Task goal:
Your task is to repeat the lines below exactly, excluding any pictures they contain.

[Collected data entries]
BEGIN
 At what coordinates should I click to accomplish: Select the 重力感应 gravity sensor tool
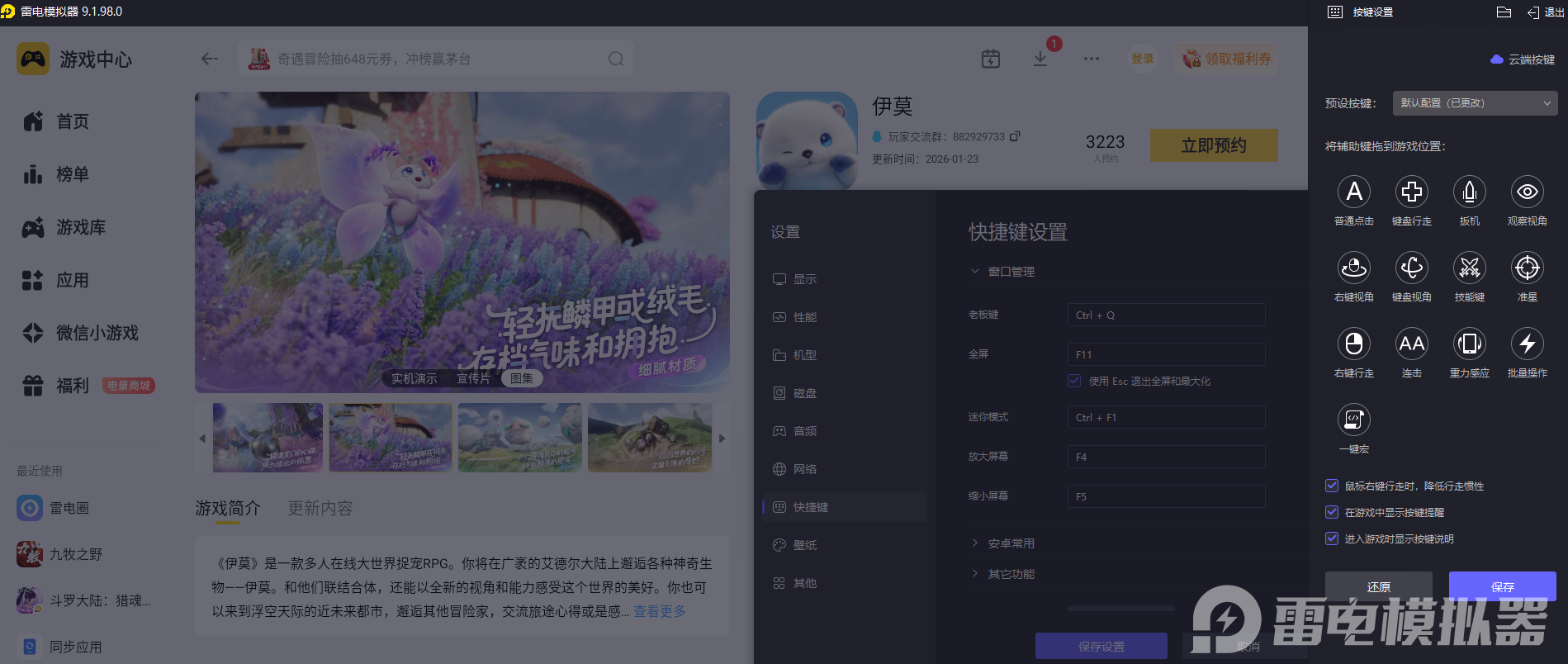click(1469, 344)
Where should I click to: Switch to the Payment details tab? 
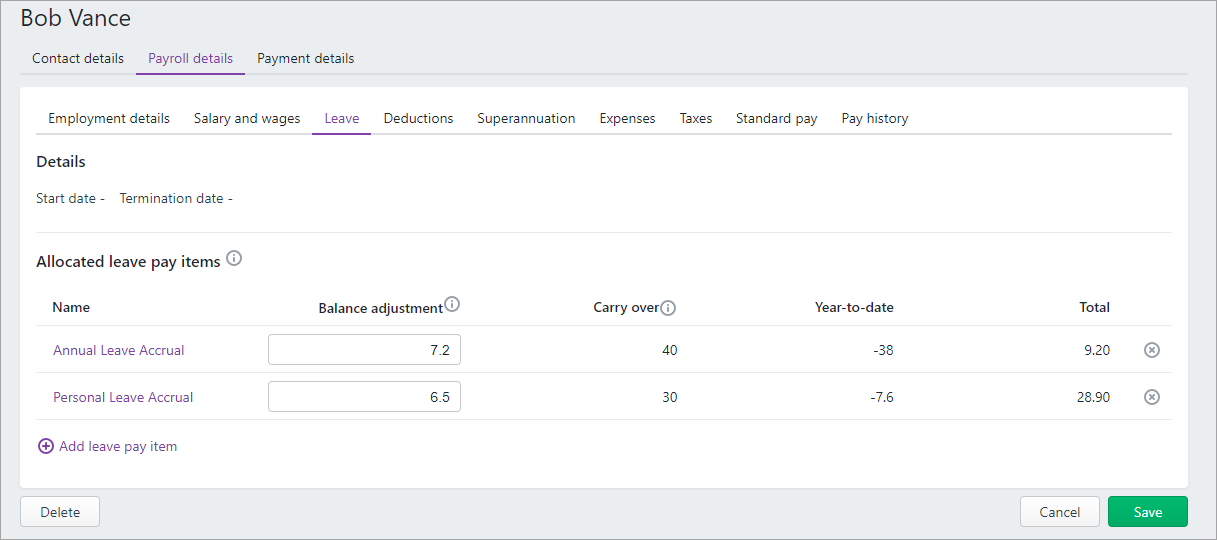point(305,58)
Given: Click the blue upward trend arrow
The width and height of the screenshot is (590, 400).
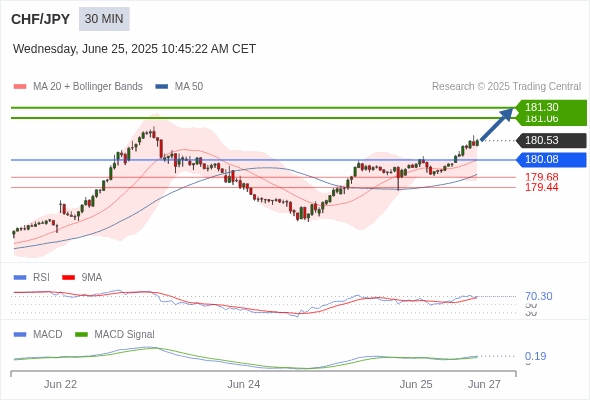Looking at the screenshot, I should pyautogui.click(x=497, y=124).
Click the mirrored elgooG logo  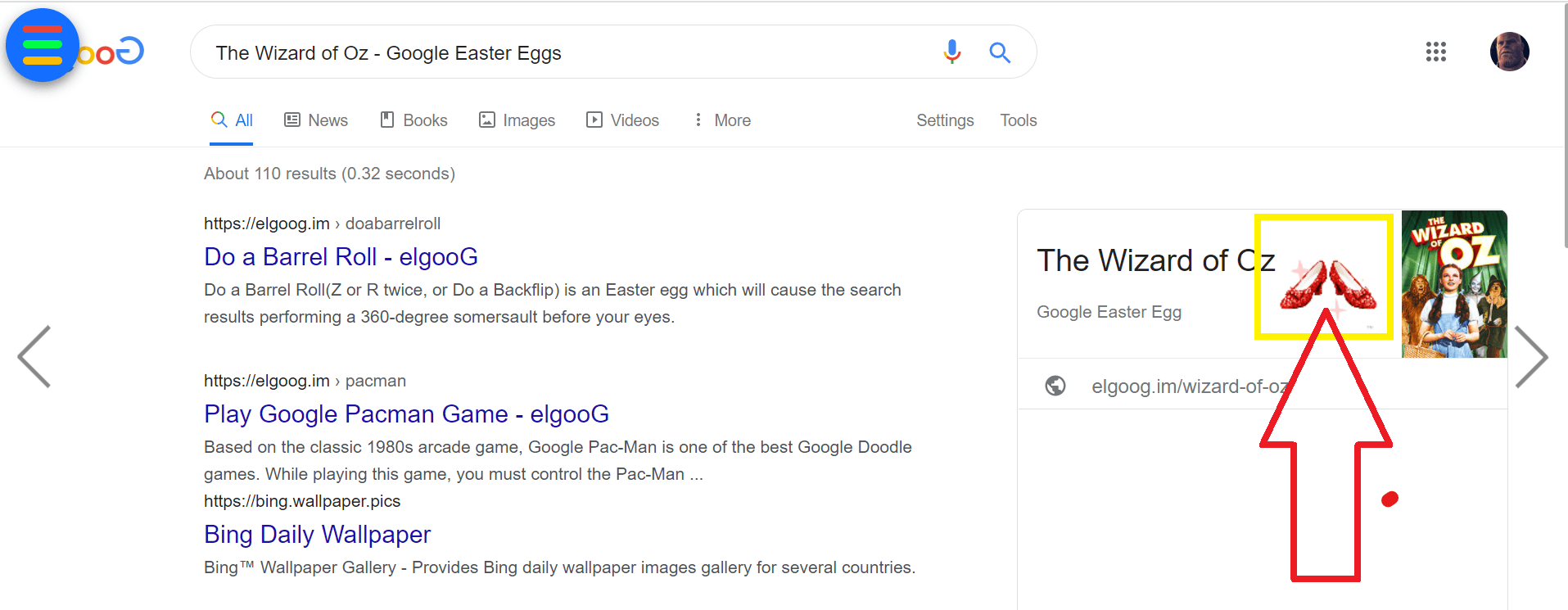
END
Expected answer:
 At what coordinates should I click to accomplish: Select the 重力感应 gravity sensor tool
click(1469, 344)
Where should I click to: Switch to the Payment details tab? 
point(305,58)
Given: Click the blue upward trend arrow
The width and height of the screenshot is (590, 400).
Looking at the screenshot, I should pyautogui.click(x=497, y=124).
Click the mirrored elgooG logo  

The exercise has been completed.